意味
「意気阻喪」は、「意気阻喪する」と動詞のように使える言葉です。
「意気」は事をやりとげようとする積極的な気持ち、「阻喪」はその気力がくじけて元気がなくなることを指し、合わせて張り切っていた気持ちが折れてしぼむことを表します。
- 意気(いき):事をやりとげようとする積極的な気持ち。
- 阻喪(そそう):気力がくじけて元気がなくなること。
語源・由来
「意気阻喪」は、「意気」と「阻喪」という二つの熟語を重ねた言い方です。
「阻」は行く手をはばむこと、「喪」は失うことを指す字で、二字合わせて勢いが止まって気力が失われる状態を表します。

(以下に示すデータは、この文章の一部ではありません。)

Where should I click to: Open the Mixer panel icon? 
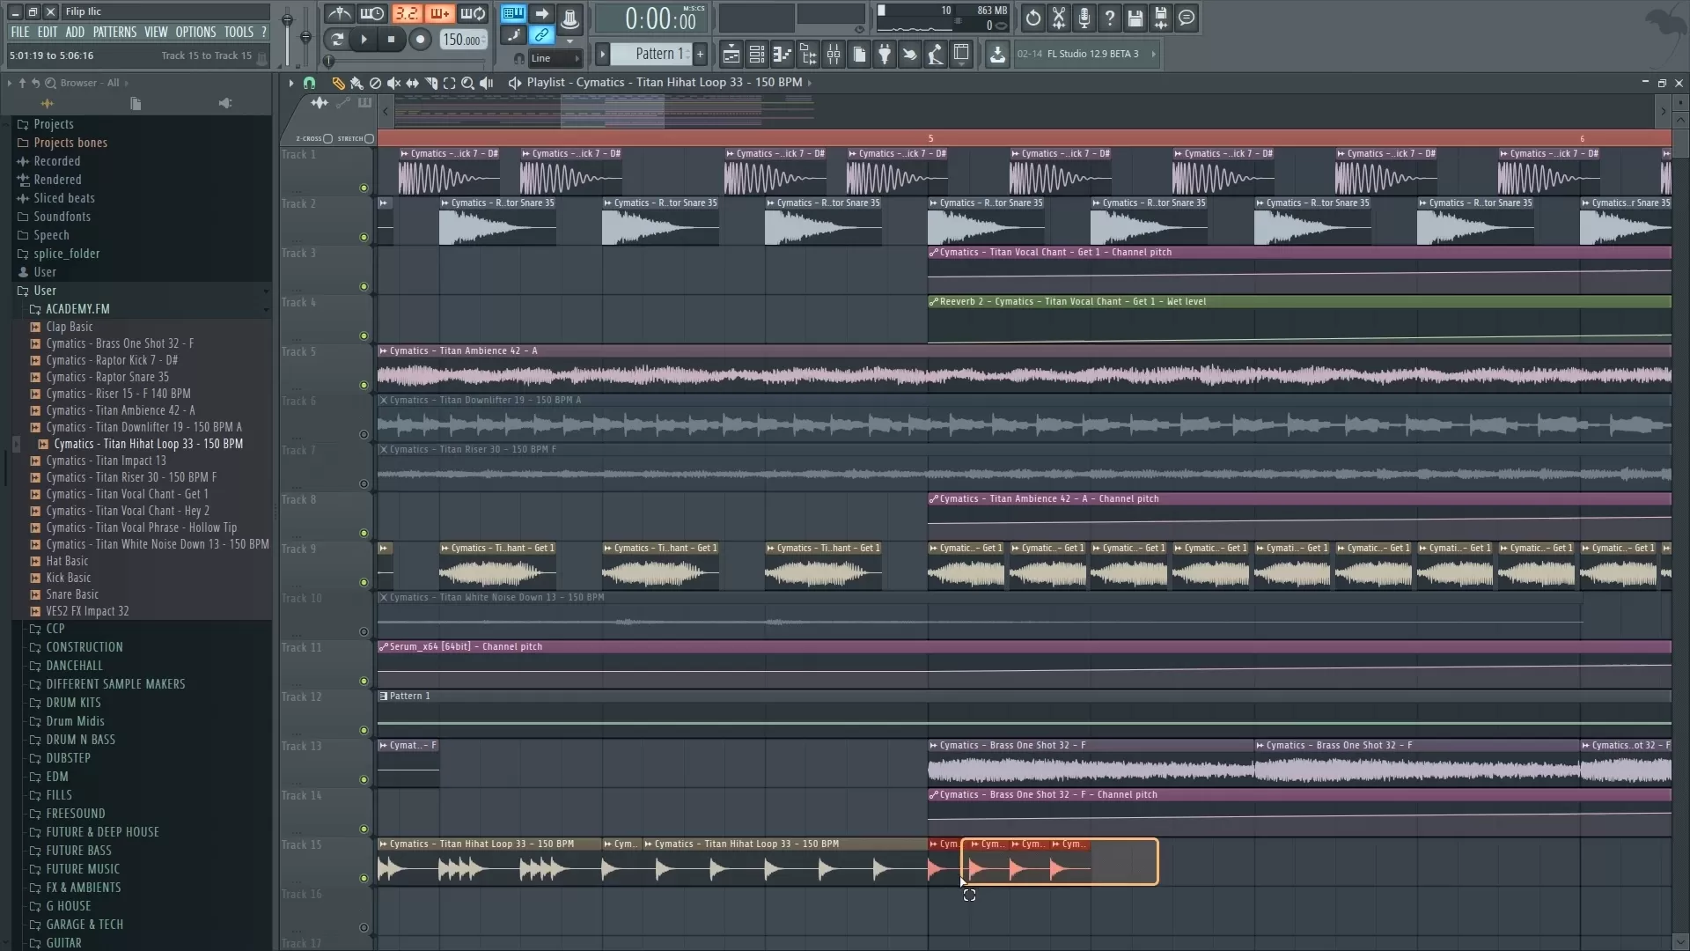(x=834, y=54)
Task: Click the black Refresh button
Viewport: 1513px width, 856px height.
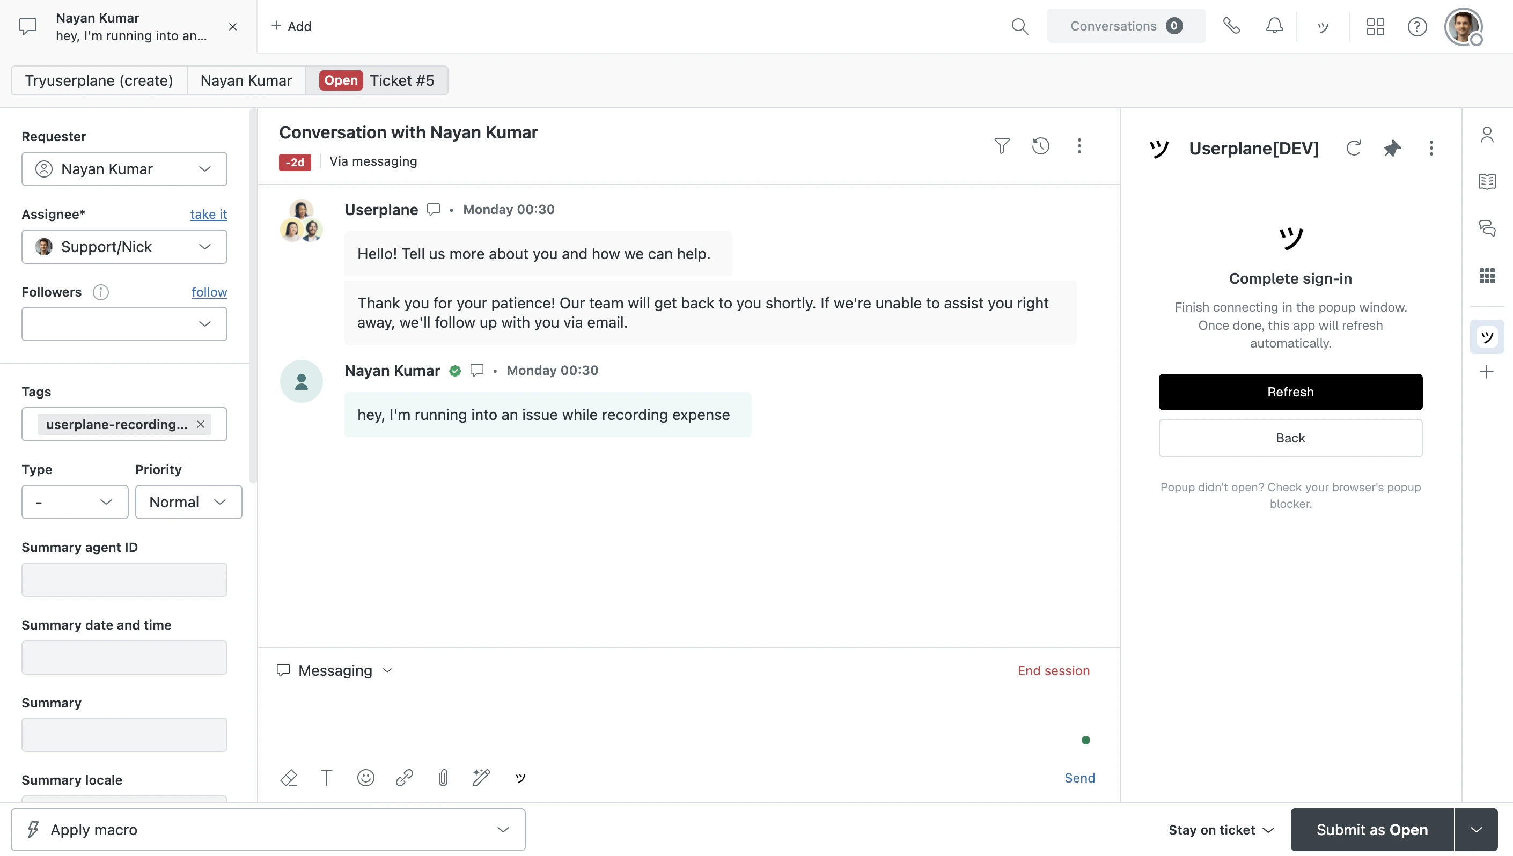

そこに「意気」を冠することで、失われるのが事をやりとげようとする気持ちであることがはっきりします。
「阻喪」と「沮喪」
「意気阻喪」は「意気沮喪」とも書きます。
「阻」も「沮」も、行く手をはばむという意味を持つ字です。
「沮」は常用漢字表にない字なので、一般には「阻喪」の形が使われます。
文学作品では「沮喪」と書かれることもあり、どちらか一方が誤りというわけではありません。
使い方・例文
「意気阻喪」は、勢いづいていた人や集団がくじけた場面を表すときに使われます。
- 主力の負傷で、チーム全体が意気阻喪した。
- 初戦の大敗に、応援席まで意気阻喪していた。
- 上司の一言で若手が意気阻喪しては元も子もない。
類義語・関連語
「意気阻喪」と同じく、気力を失う様子を表す言葉には以下のようなものがあります。
- 意気消沈(いきしょうちん):
気力が衰えて、元気がなくなること。 - 気落ち(きおち):
期待が外れて、張りを失うこと。 - 失意(しつい):
望みがかなわず、思いを遂げられないこと。
対義語
- 意気軒昂(いきけんこう):
気力が高く奮い立ち、勢いのある様子。
英語表現
lose heart
続ける気持ちが折れてしまうことを、心を失うという形で言い表す表現。
The team lost heart after the first defeat.
(初戦の敗北でチームは意気阻喪しました。)
be demoralized
集団の士気がまとめて下がった状態を指すときの言い回し。
The whole crew was demoralized by the news.
(その知らせで乗組員はみな意気阻喪しました。)
「意気」で始まる四字熟語
「意気」を頭に置いた四字熟語は、後ろの二字が気持ちの向きを決める形になっています。
「意気阻喪」と「意気消沈」は気持ちが下がる側、「意気軒昂」と「意気衝天」は上がる側です。
「意気投合」だけは上下ではなく、二人の気持ちがそろうことを指します。
「意気衝天」は意気込みが天を衝くほど盛んなことで、「意気阻喪」とはちょうど反対の向きを指します。